Fixing infertility with Intuitive Eating
It is estimated that HA is the underlying cause of 35% of women who seek help for missing periods, which they usually do when they’re trying to get pregnant. Because no period = no ovulation = no pregnancy. I couldn’t find any stats about the percent of total infertility cases caused by HA or HA behaviours — such as constant dieting, stressing about food and exercising to compensate for overeating, EVEN when you are at a “normal” BMI — but based on the prevalence of diet culture and the new “healthism“, I’d suggest it’s higher than we think.
After reading No Period. Now What? and finding out I needed to eat at LEAST 2,500 calories a day coupled with almost complete rest to help recover form HA, I had to completely rethink my approach to food.
The first two weeks were harder than I thought it would be. You’d think getting a “free pass” to eat anything you want would be great, but it just showed me how ingrained diet culture was in me. When a plate of sandwiches and desserts appeared at a catered lunch meeting, I caught myself looking for the healthiest option (whole grain bread, no cheese, no mayo) instead of whatever I happened to be craving. When I went grocery shopping, I automatically picked the same “healthier” versions of foods for myself then realized, I don’t even know if this is what I like to eat because I’ve never tried anything else. I had planned to make pizza this week, and had ingredients in my cart to make a homemade dough for Matt’s pizza with cheese, pizza sauce, peppers, and several kinds of meat. For mine? A small whole wheat pita, kale, peppers, sundried tomato and nutritional yeast. What the actual f*ck, I thought to myself. That’s not a f*cking pizza.
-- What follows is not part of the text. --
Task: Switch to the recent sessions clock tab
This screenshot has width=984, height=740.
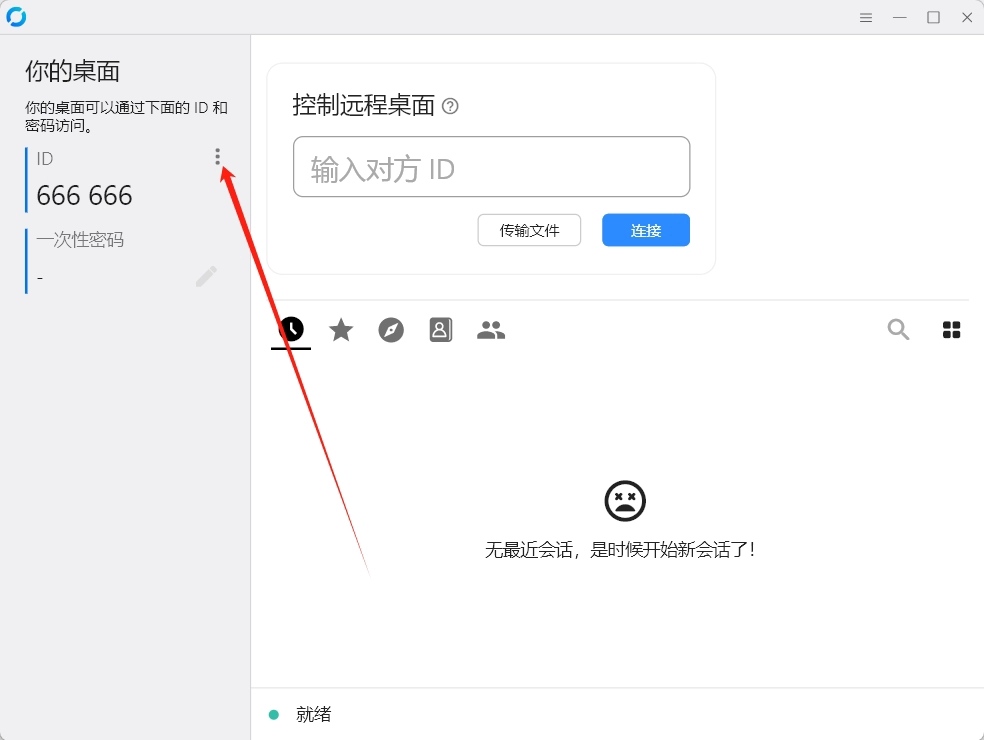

It was clear I needed an entire mental shift to recover from HA properly, so I started looking into Intuitive Eating, which is essentially just eating when you’re hungry and stopping when your full, like you did when you were a kid before coming under the influence of diet culture. It’s crazy to even think Intuitive Eating is a thing with books and podcasts and the like, but not surprising in this day and age that we actually need external guidance to listen to our internal cues.
In the first week after following the 10 Principles of Intuitive Eating and trying to remember what I liked to eat at age 14 (Kraft dinner, teriyaki chicken, pasta, apple crumble, cookies, burgers and fries, cheesecake, cereal of every kind), I’ve noticed I’m not craving the things I used to as much because they were “off limits”, and am getting better at picking what I want rather than what I think I should have. For example, on Thursday instead of having my usual half a plate of veggies and chicken breast for dinner, I ate toast with peanut butter and a bowl of cereal because I felt like eating something carby and sweet. Then yesterday, I wanted meat and veggies for dinner, so I had a chicken and bean stew I made PLUS crackers. The old me would not have had anything starchy for dinner during the week. This is just one example of a “food rule” I had for myself based on “healthy eating best practices”.
Aside from a few days a week of bloating (which is common when recovering from HA), I feel good. I’m sleeping better and am not as cold as I usually am. I’m noticing a few other symptoms of recovery already, which is a good sign.
If you’re in a similar situation as I am or also feel like your life is ruled by diet culture, I highly recommend reading No Period. Now What? by Dr. Nicola Rinaldi and Intuitive Eating by Evelyn Tribole & Elyse Resch. You can also find Intuitive Eating Certified Counselors or Registered Dietitians in your area or online if you feel you need more support. Here are some other great resources:
- Food Psych Podcast – a podcast about intuitive eating, Health at Every Size,® and body liberation.
- Holistic Fertility Day Retreat – If you live in the Calgary area and are free on November 4, 2018, this would be an amazing workshop to attend. Jen Rawson from Ignite Nutrition Calgary will be there talking about mindful eating for fertility.
- Tabitha Farrar – An eating disorder recovery coach who has a great podcast and a book to help adults recover from eating disordered behaviours.